Figurati: ci sono scuole dove non possiamo manco maneggiare la fotocopiatrice, ché si vede che hanno paura che gli rubiamo la carta. Non ci è permesso toccarla, dico davvero. E una dovrebbe preparare attività, dare materiale ai ragazzi e proporre cose facendosi precedere da richieste scritte, firmate, controfirmate, giustificate e motivate e avanzate con una settimana di anticipo? Per cosa? Perché le è venuto in mente un modo per fare imparare meglio qualcosa ai ragazzi e quindi le servono 15 fotocopie? E deve dimostrare che non li vuole rubare, i 15 fogli di carta?
Capito qual’è il punto? Beh, ho una storia da raccontare anche io.
Ho un amica quarantenne che da quest’anno ha iniziato l’insegnamento dell’educazione artistica nelle scuole medie, dopo anni di pazienza burocratica. Insegna in 8 classi di due difficilissime scuole dell’hinterland romano. Ha a che fare tutti i giorni con bambini difficili, cresciuti in ambienti insani, dove il problema non è far capire la bellezza di un pastello colorato, ma far capire la necessità di non picchiare altri ragazzini e urlare oscenità alla preside, mentre una bambina cinese chiude gli occhi e piange perchè non capisce un accidenti. La mia amica ogni mattina si alza all’alba e va a combattere per la sua vita, per portare due soldi a casa insegnando cose che ama mentre intorno qualcuno mette a ferro e fuoco le aule, e gli insegnanti più anziani le insegnano tattiche di sopravvivenza e trucchi del mestiere. E tutto questo prima ancora di capire quali saranno gli effetti della stretta. E allora? Come la riassumiamo questa vicenda? Come la metabolizziamo per farla rientrare in uno dei tre quattro schemi con cui banalizziamo tutto per capitalizzare sulle paure altrui?
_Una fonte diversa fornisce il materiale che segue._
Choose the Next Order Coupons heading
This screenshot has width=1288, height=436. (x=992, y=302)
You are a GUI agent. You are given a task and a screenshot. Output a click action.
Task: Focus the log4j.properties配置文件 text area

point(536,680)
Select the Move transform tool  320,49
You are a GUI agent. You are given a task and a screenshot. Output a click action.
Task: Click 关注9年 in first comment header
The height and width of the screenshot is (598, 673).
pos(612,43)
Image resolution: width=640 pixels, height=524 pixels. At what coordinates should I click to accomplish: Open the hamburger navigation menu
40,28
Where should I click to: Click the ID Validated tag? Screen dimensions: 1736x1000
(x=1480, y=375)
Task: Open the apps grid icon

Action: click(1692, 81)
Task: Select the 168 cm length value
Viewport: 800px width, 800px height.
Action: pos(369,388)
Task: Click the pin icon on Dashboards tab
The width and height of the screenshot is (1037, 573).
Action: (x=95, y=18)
A me non è piaciuta la vignetta di Biani, perchè mi è sembrata poco decodificabile e quindi facilmente manipolabile da chi ha il coltello dalla parte del manico (e sappiamo chi ce l’ha). Ma quell’urlo rabbioso e poco intelligente è lo specchio compresso di un mondo enorme e complicato, fatto di persone vive, ognuna di esse fatta di storie a loro volta dense e complicate, che non si può liquidare con un atteggiamento buono solo per un titolo di giornale. Bisogna approfondire e capire, cambiare e aggiustare con metodo e pazienza, senza preconcetti e senza odi di casta e di classe. E per farlo, bisogna raccontare le storie, raccontarne tante, invadere ogni pertugio (mediale e non) di storie vere di persone vere.